Removing language-related hurtles would help to expedite the processes of planning and enactment of the agreed-to plans – a universal world language or global lingua franca (likely English given its current international ubiquity) will need to be utilized as much as is achievable so that as many people as possible can remain on the same linguistic wavelength in terms of the widely accepted vision, as well as stay united during the planning and enactment stages. This would in no way necessitate people abandoning their local language(s) or dialect(s), only supplementing them with a universally-recognized global language so that all can listen as well as speak and be heard during the planning and enactment/execution stages.

We must not let political, economic, religious, and/or other socio-cultural complications stand in the way of ultimate success. All people must be made to understand that the health of our planet, which is so vital to the continued existence of the human species, depends on accepting the non-debatable primacy of our environmental requirements, i.e. the maintaining of a stable, clean, and sustainable Earth capable of supporting and nourishing the permanent survival of our species.

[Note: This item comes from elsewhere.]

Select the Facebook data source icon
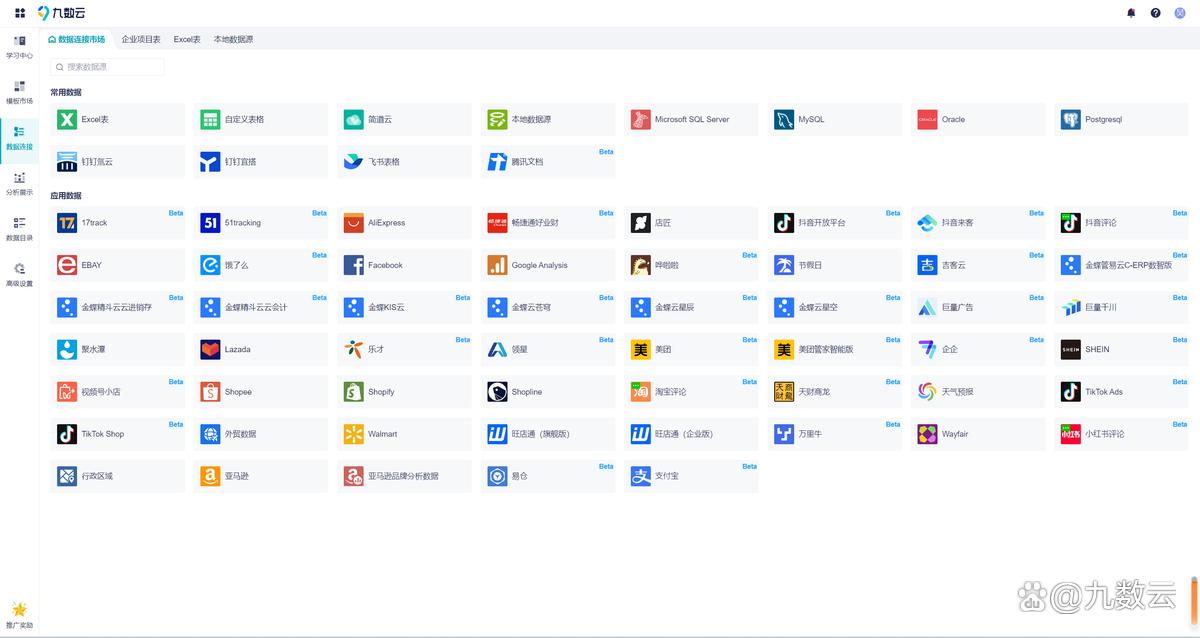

All must accept the fact that without a livable Earth to support a healthy humanity no other issues matter…not cultural beliefs, or political opinions, nor even religious doctrines – for who will be on Earth to support various political parties or follow certain religions if we eventually render the Earth uninhabitable?

Humankind must come to the blunt realization that nothing else matters if we do not have a clean, healthy, and sustainable environment in which to live and thrive – to repeat: without a decent/habitable environment in which to live nothing else matters because without the environment humanity has nothing. Must it be stated again? To wit: all of the secondary and/or tertiary issues which so preoccupy us will not mean anything unless we have an environment in which to live because our environment (the Earth) contains all other things.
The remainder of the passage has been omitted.